While Suicide Squad tries to mitigate its critical drubbing with hopeful box office projections, it seems that its woes may be the product of behind-the-scenes interference from Warner Bros., according to a report from The Hollywood Reporter.
According to THR's report, Warner Bros. was so satisfied with the reception of Suicide Squad's first full-length trailer that they hired Trailer Park, the team that cut the preview together, to do a full cut of the film itself. Per THR's sources, the reshoots - said by many to be "adding comedy" to the film - were actually used to create scenes that tied the Trailer Park edit together.
This cut reportedly put the film at odds with director David Ayer's original vision, though sources insist Ayer was a part of the process of bringing the final film together.
"If there are multiple opinions that aren't in sync, you go down multiple tracks — two tracks at least," an anonymous source told THR. "That was the case here for a period of time, always trying to get to a place where you have consensus."
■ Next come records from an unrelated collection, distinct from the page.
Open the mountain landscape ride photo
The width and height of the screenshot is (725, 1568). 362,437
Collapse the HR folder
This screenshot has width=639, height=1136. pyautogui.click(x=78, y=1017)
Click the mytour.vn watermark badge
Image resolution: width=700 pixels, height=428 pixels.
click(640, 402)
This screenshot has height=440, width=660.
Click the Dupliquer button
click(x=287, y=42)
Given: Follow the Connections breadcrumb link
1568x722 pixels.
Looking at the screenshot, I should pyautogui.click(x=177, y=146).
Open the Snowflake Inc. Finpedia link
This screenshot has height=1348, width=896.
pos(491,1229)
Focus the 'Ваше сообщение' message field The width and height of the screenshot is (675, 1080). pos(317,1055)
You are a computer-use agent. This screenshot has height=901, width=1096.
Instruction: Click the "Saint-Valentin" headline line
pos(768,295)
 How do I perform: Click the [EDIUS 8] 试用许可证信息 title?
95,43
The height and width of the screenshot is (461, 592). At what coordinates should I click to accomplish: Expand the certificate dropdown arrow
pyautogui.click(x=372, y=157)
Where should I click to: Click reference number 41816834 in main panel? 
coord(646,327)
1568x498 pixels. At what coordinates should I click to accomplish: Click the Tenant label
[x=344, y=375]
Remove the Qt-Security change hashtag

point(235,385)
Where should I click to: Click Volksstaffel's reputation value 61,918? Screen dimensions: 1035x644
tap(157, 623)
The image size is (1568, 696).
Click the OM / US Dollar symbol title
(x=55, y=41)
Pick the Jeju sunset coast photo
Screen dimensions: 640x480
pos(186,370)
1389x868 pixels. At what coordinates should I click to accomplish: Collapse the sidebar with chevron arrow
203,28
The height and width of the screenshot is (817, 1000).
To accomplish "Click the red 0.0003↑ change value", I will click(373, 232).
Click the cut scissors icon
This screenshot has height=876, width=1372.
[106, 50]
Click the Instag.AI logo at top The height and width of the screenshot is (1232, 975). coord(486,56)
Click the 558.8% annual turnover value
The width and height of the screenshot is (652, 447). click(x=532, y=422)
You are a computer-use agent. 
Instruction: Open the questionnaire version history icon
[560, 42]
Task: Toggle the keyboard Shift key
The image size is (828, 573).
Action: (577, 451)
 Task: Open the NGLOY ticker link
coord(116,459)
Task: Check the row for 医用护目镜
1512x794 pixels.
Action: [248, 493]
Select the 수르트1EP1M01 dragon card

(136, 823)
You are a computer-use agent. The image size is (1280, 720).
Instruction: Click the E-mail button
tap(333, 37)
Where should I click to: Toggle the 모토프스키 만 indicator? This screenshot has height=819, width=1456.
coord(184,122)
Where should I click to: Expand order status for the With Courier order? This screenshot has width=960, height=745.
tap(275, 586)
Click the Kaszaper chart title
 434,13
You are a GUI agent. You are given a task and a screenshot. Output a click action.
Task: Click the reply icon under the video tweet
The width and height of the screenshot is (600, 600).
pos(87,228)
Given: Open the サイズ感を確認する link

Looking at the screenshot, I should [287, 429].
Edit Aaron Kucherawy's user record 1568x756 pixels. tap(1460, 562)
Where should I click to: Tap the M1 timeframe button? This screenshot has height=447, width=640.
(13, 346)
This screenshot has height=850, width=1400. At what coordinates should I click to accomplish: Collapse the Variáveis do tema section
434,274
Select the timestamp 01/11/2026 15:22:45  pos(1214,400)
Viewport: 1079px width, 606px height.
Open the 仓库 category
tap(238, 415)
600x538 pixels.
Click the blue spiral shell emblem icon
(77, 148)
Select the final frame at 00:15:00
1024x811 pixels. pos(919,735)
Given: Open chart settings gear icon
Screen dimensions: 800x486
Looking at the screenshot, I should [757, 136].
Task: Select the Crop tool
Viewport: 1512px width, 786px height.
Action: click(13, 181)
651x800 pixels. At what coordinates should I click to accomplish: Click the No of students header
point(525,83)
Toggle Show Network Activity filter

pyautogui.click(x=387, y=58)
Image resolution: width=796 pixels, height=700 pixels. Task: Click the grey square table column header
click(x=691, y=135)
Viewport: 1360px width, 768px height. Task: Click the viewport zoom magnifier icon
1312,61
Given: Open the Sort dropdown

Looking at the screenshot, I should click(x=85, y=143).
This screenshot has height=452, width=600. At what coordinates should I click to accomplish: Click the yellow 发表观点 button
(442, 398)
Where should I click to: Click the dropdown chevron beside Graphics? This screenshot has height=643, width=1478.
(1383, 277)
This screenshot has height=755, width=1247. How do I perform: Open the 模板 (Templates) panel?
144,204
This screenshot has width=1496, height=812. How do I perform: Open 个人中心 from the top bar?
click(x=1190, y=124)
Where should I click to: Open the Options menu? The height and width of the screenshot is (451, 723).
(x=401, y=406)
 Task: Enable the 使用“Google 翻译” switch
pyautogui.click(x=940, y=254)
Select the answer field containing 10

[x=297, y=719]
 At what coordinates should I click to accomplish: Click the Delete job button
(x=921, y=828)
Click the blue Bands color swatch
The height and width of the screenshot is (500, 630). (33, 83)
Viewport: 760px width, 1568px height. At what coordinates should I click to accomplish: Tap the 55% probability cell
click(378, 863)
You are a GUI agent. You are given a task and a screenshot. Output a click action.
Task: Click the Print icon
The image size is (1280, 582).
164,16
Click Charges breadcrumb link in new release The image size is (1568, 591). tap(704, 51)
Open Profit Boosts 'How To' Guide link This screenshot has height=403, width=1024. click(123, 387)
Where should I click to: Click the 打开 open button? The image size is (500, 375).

The supposed controversy is reminiscent of the strained relationship between 20th Century Fox and director Josh Trank over Trank's failed Fantastic Four reboot, which also reportedly fell under the bootheel of studio interference that lead to a somewhat dry, incomprehensible final cut.
Fans will be able to judge for themselves whether Suicide Squad works when it is officially released in theaters August 5.